It’s a question suggested by a line from a le Carré spy novel, and it got me thinking. Around the same time, a beech tree came down in winter storms. I’d known it since childhood and thought it would stand forever. Its loss was a shock, and seemed an ill omen, considering all that was going on in the world, and in particular my own country – politically, socially, economically. And then there’s the old Zen thing – which isn’t actually a Zen thing – about how the tree that falls alone makes no sound.

Corruption in high places, staggering levels of inequality, unaffordable rents and energy, children eating erasers at school to stave off hunger pains. Britain, in 2022. Is that enough of a dystopia, or shall we project it forward a little? 2025, say? Or 2030? It should be easy enough to plot where we’ll be, given current trends, but do we really want to go there?

This is the background music as I sit down to write, in early 2022, and what takes shape over the course of the year is a story called A Lone Tree Falls. It proposes the quest for a secret, and the searcher is a former spy turned mystic. But this is no ordinary secret. This is the Secret above all secrets.

The Secret above all secrets tells us the world isn’t what we think it is, that our obsession with the materiality of it is a misunderstanding of the way things are. It is an illusion, and all we do by our obsession with it is perpetuate it. This is not to say we have any choice. It is our fate that our mortal lives at least are spent abiding in this state, but we do have a choice in how we react to it. We can either persist in ignorance of the deeper picture, in which case we gain nothing, and we finish our lives pretty much where we started.

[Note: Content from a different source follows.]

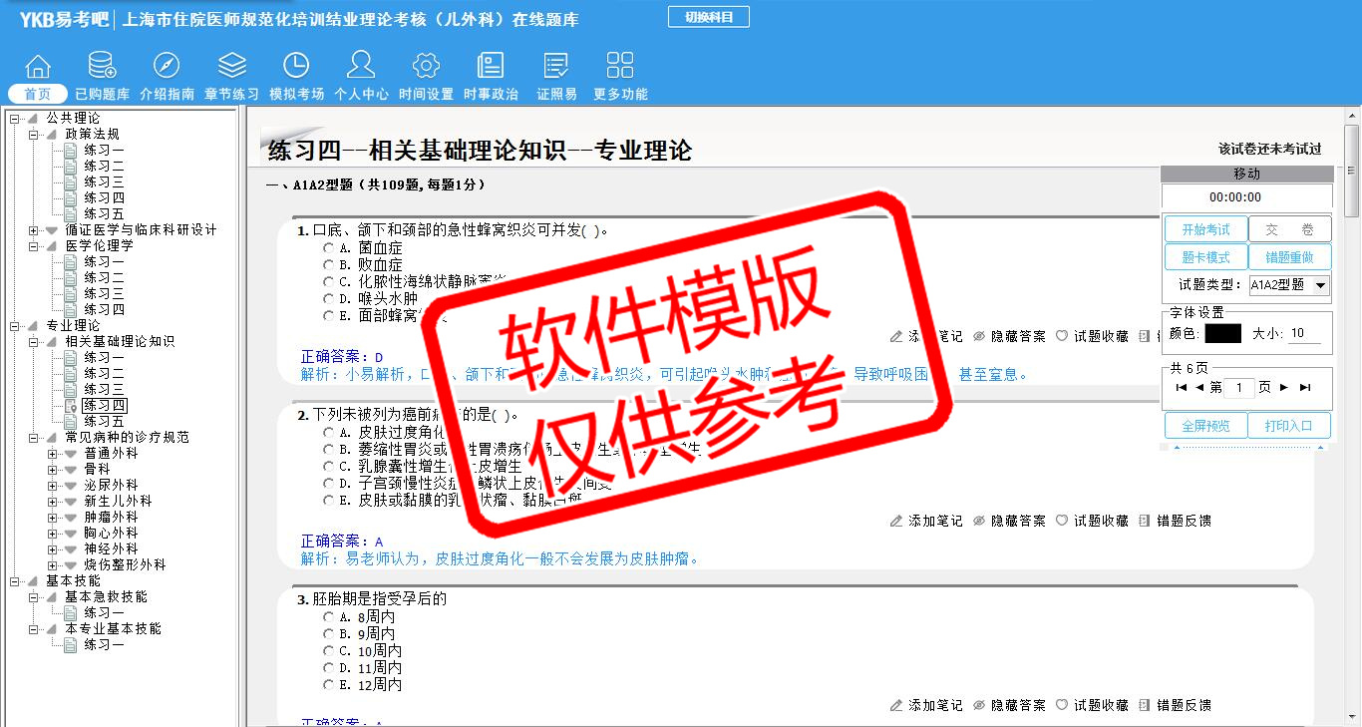Open the 个人中心 user icon
Viewport: 1362px width, 727px height.
point(361,66)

Or we can wake up.

Waking up begins with the lone tree that falls, and the realisation it made no sound, and it goes on to the conclusion that there is no difference between you and whatever you are looking at, that all there is to anything is mental phenomena, though the strict rules, spun out of an evolving Universe, leave us no option but to deal with the world as it appears – as solidly real and (mostly) impermeable to the will. But if that revelation is not to implode into the absurdity of philosophical solipsism, one must also wake up to the notion that the essence of one’s self, like everything else, is dreamed into being by the Universe, and not the other way round.

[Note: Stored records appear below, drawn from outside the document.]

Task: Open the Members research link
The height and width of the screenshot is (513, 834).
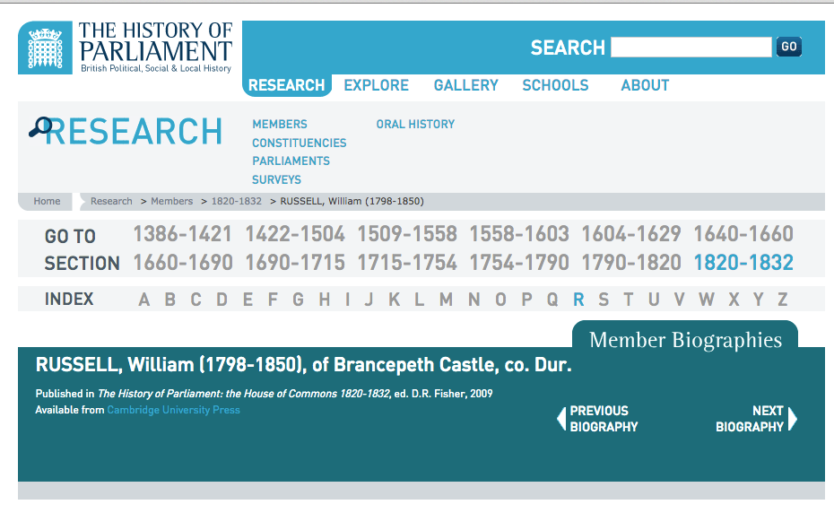Action: [x=280, y=125]
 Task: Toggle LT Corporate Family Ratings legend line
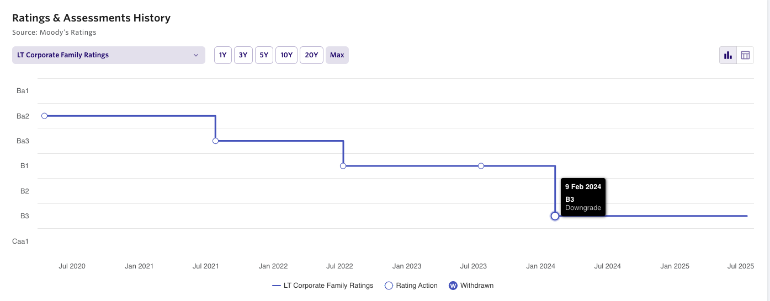coord(323,286)
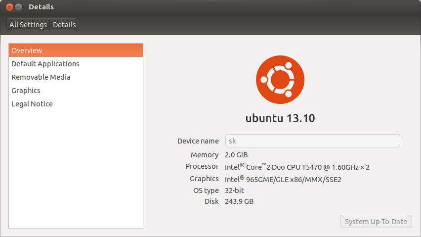This screenshot has height=237, width=421.
Task: Click the 32-bit OS type value
Action: point(234,190)

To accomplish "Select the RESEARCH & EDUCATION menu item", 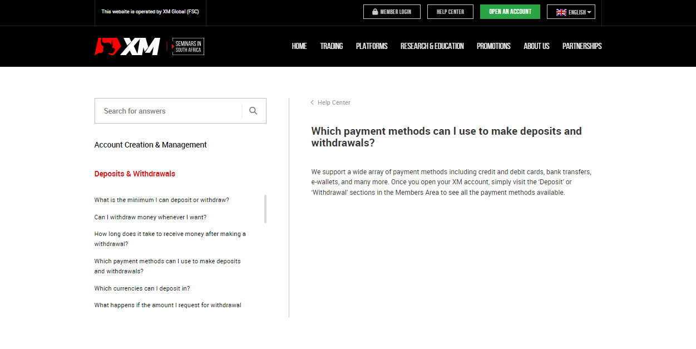I will [x=432, y=46].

This is the mystical path. It’s a well trodden one, but what’s the point of it? My guess – since I’m only writing about it, rather than making a career of it – is, once you arrive at that destination, it affects your dealings with other people, who, like you, are dreamed into being. So, we are all the same in this respect, both the dreamers and the dreamed. The feeling you have of your own awareness of self, is the same as everyone else’s. All that’s different is our back-story. The other man’s pain, whether you like that guy or not, is your own pain. Hurt him, and you hurt yourself.

But it’s one thing to be told a secret, quite another to believe it. But such is the quest of our protagonist, this former spy of sorts who is also mostly the Fool from the Tarot, or sometimes the Magician, when he needs to be.

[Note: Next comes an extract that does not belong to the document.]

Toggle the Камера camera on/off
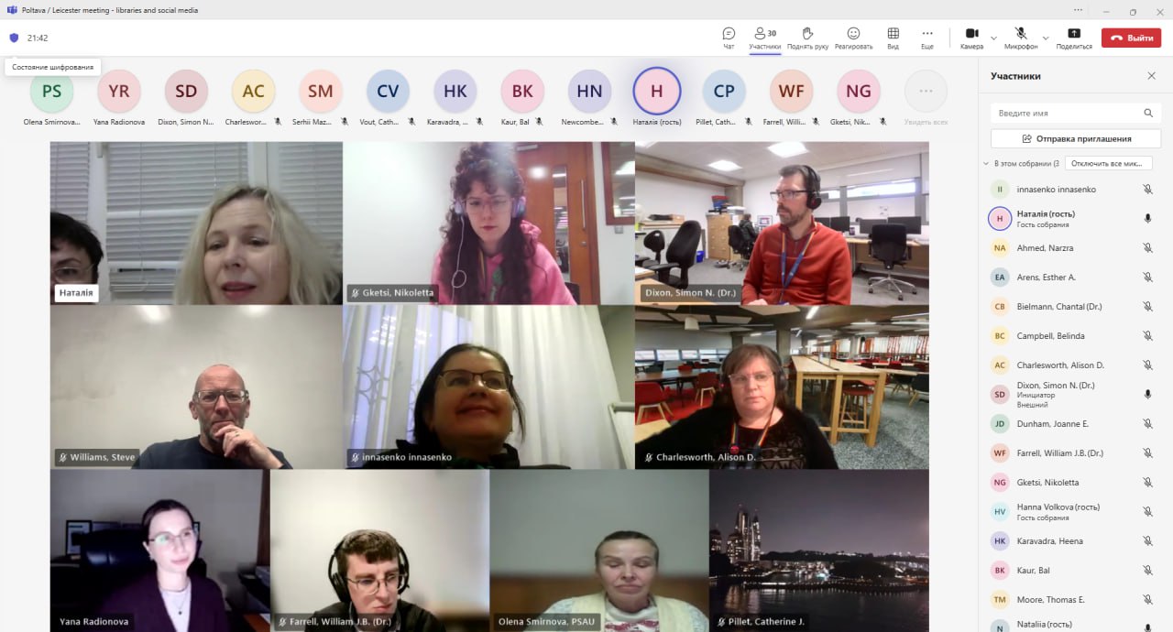Screen dimensions: 1173x632 pyautogui.click(x=971, y=37)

I didn’t want to write this story. I wanted to write a simple boy meets girl romance, but the story had other ideas and wanted out. We’re pretty much there with it now, and I’ll have it up on Smashwords in the coming weeks. As for the conclusion, does my protagonist believe in the Secret? Do I? Can we even get there by a pathway of words and thoughts? Or is that just part of illusion as well? I don’t know. We’ll see.

Next time though, next time, it will be a simple boy meets girl romance.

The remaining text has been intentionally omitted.